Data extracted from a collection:
---*---

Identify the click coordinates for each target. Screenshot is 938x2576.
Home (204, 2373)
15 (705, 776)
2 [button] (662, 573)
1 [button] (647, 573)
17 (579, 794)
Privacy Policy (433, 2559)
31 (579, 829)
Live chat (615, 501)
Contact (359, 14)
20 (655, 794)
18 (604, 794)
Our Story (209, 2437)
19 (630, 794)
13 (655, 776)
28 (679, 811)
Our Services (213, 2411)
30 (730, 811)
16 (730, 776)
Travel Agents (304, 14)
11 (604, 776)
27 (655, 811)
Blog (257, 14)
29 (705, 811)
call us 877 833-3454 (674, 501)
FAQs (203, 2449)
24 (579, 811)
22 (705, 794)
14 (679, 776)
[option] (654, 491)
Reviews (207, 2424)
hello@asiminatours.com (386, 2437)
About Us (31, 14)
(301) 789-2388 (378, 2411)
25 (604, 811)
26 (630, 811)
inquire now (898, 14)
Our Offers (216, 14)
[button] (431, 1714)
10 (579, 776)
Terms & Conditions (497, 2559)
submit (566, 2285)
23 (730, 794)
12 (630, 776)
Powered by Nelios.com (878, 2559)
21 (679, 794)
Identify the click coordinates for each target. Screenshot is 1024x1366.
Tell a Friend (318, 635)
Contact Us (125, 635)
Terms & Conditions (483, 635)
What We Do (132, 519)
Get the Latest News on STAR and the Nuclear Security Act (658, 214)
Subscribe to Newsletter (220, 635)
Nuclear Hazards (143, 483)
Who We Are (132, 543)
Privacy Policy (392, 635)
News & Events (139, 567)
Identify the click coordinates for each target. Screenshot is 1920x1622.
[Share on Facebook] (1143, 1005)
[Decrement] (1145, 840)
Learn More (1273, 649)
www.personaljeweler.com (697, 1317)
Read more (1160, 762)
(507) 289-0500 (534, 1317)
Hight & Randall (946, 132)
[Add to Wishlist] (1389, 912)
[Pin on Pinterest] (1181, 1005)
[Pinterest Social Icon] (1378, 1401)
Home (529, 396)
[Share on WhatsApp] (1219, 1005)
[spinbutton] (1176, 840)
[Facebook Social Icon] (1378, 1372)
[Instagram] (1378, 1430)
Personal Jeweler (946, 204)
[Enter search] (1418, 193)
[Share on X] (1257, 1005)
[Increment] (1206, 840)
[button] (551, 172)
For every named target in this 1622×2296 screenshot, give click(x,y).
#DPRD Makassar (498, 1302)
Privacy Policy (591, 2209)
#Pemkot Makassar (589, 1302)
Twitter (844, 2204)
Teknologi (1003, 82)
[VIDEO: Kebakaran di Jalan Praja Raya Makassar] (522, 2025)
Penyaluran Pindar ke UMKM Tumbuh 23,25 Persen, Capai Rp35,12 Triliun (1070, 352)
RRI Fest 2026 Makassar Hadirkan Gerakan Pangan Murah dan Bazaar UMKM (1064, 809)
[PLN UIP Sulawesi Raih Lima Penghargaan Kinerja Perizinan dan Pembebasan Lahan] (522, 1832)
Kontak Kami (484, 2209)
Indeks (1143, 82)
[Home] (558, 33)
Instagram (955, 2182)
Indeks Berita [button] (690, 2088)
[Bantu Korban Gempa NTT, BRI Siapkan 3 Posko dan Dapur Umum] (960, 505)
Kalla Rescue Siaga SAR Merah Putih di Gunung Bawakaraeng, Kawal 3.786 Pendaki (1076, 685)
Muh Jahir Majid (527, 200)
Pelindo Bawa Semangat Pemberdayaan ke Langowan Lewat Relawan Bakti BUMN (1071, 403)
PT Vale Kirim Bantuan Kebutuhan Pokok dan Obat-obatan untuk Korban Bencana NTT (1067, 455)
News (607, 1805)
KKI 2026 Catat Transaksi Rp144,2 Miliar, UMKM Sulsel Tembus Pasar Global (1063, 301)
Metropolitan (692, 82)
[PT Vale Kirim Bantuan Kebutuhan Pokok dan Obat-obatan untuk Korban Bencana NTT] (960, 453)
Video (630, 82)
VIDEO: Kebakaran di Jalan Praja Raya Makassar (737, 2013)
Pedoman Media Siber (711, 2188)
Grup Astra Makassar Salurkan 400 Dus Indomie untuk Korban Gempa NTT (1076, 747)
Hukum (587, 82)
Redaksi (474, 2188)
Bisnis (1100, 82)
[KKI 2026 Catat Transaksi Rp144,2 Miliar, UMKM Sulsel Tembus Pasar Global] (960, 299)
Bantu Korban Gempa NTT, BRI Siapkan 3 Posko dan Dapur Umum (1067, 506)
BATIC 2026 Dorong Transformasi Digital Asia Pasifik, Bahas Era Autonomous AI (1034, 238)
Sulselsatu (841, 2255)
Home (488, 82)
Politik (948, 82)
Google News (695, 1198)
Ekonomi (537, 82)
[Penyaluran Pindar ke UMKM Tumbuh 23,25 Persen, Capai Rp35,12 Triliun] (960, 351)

---*---

WHAT IS EXPECTED: The lines above starting at the one that contains "www.personaljeweler.com (697, 1317)" and ending at the one that contains "[Enter search] (1418, 193)" must be transcribed exactly, and no other lines may appear.

THE ANSWER:
www.personaljeweler.com (697, 1317)
Read more (1160, 762)
(507) 289-0500 (534, 1317)
Hight & Randall (946, 132)
[Add to Wishlist] (1389, 912)
[Pin on Pinterest] (1181, 1005)
[Pinterest Social Icon] (1378, 1401)
Home (529, 396)
[Share on WhatsApp] (1219, 1005)
[spinbutton] (1176, 840)
[Facebook Social Icon] (1378, 1372)
[Instagram] (1378, 1430)
Personal Jeweler (946, 204)
[Enter search] (1418, 193)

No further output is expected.